With cryptomining becoming more lucrative, it is likely many cyber-criminals re-profiled some botnets to enable C&C servers, typically used in DDoS attacks, to repurpose infected devices and use their computing power to mine cryptocurrencies instead.
Last month, Avira revealed it had detected a 53% rise in crypto-mining software in the final quarter of 2020, linked to the soar in Bitcoin value.
Despite this quarter-on-quarter decline in Q4 of 2020, DDoS attacks were still 10% higher compared to the same period in 2019. This is as a result of the ongoing surge in DDoS attacks in 2020, with cyber-villains exploiting the growing number of people and time spent online since the introduction of COVID-19 social distancing restrictions. Kaspersky noted that numerous educational institutions were targeted with this tactic in the final three months of 2020, including several schools in Massachusetts and Laurentian University in Canada.

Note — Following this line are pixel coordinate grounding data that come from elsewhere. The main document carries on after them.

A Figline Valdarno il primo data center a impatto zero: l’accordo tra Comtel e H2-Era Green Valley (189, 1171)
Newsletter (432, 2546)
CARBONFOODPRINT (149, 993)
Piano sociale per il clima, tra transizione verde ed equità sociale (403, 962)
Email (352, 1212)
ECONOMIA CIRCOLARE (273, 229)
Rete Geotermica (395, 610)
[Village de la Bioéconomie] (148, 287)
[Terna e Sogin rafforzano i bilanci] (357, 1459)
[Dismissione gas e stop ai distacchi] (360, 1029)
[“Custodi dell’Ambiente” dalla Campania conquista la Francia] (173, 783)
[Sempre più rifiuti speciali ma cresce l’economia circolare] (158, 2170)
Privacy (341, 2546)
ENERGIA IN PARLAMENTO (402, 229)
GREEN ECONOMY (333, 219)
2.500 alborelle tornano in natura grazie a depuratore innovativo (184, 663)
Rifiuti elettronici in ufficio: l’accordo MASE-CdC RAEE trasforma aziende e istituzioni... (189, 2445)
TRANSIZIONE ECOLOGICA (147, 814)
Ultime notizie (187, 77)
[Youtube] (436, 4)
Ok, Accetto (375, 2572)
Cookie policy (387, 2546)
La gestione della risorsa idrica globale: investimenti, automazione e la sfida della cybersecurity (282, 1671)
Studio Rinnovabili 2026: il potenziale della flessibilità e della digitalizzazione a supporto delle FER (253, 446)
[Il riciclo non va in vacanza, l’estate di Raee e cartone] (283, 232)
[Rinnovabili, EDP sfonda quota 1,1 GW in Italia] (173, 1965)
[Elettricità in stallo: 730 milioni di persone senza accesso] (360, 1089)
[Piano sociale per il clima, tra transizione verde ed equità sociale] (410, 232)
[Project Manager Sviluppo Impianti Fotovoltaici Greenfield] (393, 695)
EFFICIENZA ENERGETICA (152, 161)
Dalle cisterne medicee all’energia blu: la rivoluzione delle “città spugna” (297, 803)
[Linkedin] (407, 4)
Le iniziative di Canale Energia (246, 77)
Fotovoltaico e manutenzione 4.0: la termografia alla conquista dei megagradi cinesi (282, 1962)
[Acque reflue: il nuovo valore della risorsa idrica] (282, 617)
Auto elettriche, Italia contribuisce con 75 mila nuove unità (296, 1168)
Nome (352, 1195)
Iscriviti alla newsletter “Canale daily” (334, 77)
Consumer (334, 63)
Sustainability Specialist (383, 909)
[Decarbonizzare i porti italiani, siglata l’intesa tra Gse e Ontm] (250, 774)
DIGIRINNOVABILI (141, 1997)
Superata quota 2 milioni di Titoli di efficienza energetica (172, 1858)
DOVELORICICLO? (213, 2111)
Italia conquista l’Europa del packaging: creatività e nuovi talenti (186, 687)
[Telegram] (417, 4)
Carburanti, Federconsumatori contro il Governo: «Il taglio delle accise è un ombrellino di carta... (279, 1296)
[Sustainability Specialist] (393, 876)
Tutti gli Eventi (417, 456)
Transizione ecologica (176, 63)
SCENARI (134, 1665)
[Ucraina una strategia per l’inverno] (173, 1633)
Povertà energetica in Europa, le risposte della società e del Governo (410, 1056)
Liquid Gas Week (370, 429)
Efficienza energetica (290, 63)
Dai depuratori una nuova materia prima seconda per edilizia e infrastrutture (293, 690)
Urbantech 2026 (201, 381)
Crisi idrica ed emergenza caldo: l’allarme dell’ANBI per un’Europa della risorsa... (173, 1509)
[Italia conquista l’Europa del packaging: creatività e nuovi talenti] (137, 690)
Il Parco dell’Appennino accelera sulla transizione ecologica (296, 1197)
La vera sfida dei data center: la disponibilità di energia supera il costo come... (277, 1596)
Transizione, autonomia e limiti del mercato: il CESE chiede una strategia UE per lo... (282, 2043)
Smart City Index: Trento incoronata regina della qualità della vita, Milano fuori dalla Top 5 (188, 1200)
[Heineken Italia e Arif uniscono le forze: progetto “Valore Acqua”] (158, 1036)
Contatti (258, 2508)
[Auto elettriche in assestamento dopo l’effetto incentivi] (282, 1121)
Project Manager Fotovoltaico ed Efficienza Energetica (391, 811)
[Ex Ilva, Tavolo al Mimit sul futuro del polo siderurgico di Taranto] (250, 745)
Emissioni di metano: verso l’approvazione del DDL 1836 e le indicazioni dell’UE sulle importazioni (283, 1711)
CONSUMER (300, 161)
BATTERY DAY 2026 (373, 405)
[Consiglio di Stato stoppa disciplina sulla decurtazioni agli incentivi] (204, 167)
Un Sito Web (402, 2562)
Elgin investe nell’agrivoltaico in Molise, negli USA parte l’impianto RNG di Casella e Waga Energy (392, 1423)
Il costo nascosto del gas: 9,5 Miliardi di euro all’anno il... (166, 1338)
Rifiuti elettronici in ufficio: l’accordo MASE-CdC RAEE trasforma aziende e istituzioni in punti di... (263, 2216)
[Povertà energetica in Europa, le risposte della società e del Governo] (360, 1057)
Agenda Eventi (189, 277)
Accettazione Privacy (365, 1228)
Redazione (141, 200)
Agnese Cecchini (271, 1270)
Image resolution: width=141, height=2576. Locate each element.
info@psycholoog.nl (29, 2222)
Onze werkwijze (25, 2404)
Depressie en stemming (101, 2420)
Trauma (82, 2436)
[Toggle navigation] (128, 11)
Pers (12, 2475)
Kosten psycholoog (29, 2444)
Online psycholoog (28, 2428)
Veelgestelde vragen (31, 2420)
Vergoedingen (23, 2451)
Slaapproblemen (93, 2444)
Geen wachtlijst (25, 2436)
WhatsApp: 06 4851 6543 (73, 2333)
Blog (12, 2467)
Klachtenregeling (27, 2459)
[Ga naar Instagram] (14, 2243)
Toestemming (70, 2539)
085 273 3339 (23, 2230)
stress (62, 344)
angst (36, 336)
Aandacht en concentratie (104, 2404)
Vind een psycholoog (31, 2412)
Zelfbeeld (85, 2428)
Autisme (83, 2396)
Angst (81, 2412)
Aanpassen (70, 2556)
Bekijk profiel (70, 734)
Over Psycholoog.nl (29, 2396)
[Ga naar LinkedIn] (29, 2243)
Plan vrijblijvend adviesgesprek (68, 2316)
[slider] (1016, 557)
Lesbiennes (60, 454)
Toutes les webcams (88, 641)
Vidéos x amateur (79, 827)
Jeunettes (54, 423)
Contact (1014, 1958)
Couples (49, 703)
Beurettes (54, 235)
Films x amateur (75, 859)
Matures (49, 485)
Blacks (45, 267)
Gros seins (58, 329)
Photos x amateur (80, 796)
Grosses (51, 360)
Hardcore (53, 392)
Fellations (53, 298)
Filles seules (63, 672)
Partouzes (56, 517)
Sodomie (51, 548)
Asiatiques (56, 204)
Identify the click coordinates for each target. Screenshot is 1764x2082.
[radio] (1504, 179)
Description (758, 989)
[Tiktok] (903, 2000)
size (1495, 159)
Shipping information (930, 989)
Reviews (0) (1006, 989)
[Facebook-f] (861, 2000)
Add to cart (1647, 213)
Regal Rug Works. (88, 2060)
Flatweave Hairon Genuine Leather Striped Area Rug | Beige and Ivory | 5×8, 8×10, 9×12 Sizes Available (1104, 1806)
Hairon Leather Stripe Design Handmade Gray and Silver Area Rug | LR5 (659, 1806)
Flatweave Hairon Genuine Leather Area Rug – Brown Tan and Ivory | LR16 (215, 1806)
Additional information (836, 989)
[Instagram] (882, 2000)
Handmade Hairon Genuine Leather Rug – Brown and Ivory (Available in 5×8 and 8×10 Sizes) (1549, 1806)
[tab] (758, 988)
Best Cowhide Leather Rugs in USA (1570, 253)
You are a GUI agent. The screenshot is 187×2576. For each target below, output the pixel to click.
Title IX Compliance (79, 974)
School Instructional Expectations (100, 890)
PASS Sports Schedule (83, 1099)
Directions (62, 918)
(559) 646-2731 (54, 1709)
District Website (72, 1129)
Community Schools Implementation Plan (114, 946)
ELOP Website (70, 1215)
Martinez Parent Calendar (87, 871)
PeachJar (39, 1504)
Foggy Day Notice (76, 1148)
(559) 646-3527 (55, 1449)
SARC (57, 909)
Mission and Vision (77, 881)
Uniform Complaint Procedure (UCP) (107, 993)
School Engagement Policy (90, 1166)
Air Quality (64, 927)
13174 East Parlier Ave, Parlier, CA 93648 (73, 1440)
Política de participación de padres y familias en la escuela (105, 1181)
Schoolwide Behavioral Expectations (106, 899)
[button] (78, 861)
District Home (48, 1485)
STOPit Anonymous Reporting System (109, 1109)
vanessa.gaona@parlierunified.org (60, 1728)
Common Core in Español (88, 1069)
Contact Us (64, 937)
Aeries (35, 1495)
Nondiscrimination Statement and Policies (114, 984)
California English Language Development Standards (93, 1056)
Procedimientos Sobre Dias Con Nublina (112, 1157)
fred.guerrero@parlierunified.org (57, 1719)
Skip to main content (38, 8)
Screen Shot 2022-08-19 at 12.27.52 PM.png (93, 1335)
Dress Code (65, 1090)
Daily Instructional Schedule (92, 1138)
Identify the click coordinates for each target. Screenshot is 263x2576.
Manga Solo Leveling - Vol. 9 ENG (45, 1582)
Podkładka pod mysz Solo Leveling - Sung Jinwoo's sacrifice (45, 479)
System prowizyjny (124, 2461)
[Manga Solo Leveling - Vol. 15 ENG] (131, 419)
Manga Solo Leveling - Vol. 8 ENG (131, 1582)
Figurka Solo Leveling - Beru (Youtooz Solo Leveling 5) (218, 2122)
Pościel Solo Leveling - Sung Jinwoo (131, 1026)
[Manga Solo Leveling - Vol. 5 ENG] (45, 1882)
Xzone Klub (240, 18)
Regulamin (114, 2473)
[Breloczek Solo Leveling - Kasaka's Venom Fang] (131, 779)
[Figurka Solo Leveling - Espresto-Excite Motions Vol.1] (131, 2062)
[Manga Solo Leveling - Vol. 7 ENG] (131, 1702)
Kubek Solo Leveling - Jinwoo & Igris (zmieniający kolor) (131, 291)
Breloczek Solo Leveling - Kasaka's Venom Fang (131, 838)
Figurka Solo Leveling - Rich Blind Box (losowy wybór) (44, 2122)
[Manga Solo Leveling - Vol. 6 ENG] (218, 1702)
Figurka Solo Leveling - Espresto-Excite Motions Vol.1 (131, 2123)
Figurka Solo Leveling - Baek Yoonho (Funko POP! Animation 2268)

Alexey Kiselev, business development manager on the Kaspersky DDoS Protection team commented: “The DDoS attack market is currently affected by two opposite trends. On the one hand, people still highly rely on stable work of online resources, which can make DDoS attacks a common choice for malefactors. However, with a spike in cryptocurrency prices, it may be more profitable for them to infect some devices with miners. As a result, we see that the total number of DDoS attacks in Q4 remained quite stable. And we can predict that this trend will continue in 2021.”